## The problem:
Rewrite the lines below as a JSON list of strings, with one string per line and blank lines omitted. Leave the pictures out of your answer.

## Task data:
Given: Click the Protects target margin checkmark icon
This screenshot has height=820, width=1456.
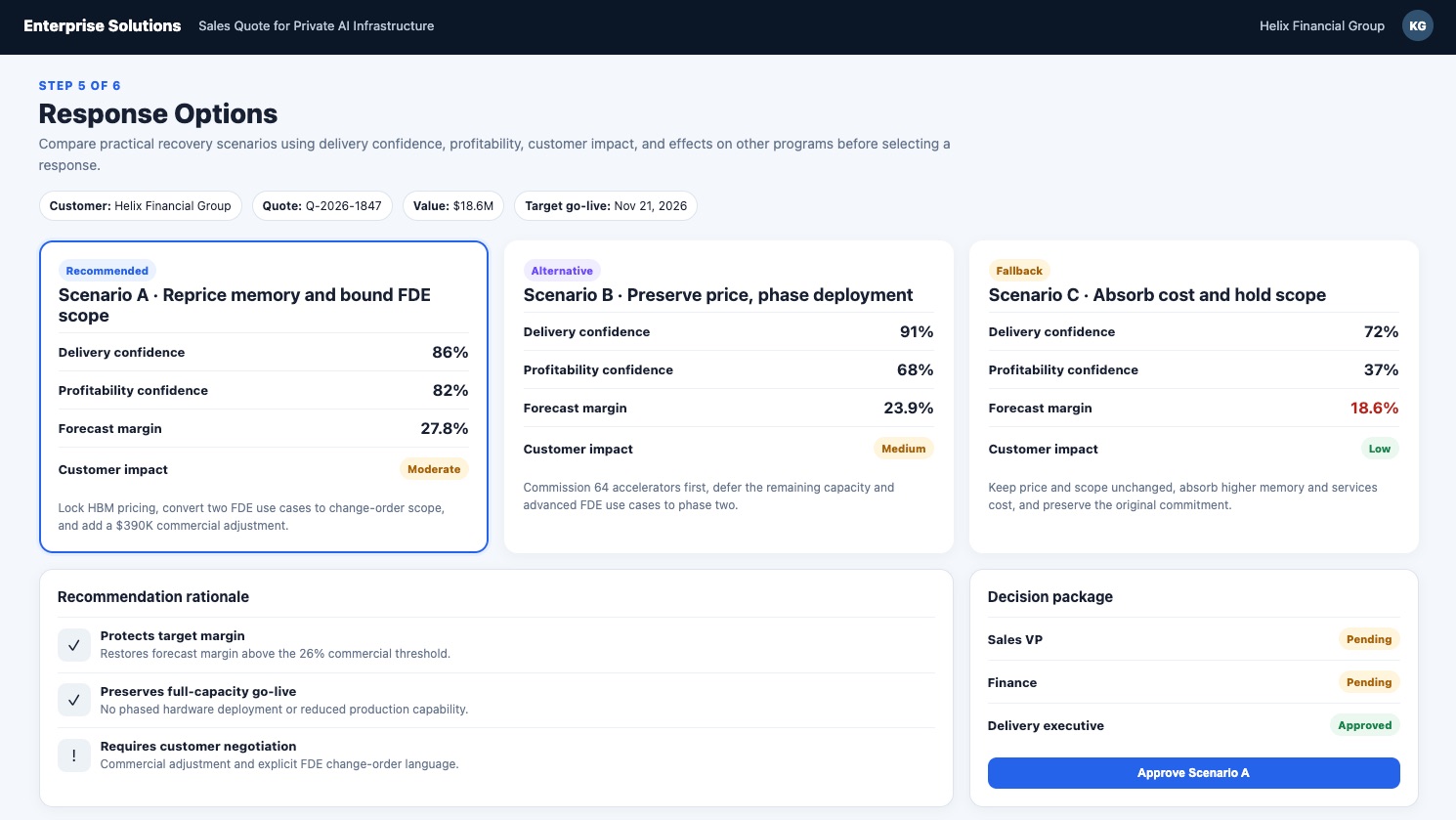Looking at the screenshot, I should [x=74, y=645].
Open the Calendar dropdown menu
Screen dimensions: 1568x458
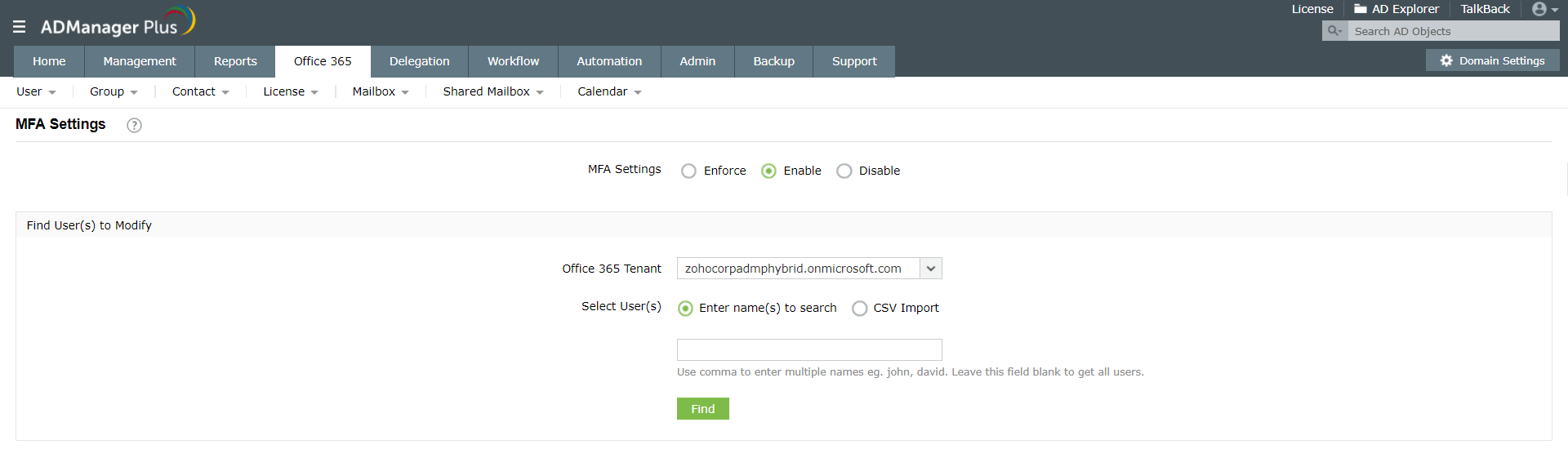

## Task solution:
[
  "Given: Click the Protects target margin checkmark icon",
  "This screenshot has height=820, width=1456.",
  "Looking at the screenshot, I should [x=74, y=645].",
  "Open the Calendar dropdown menu",
  "Screen dimensions: 1568x458"
]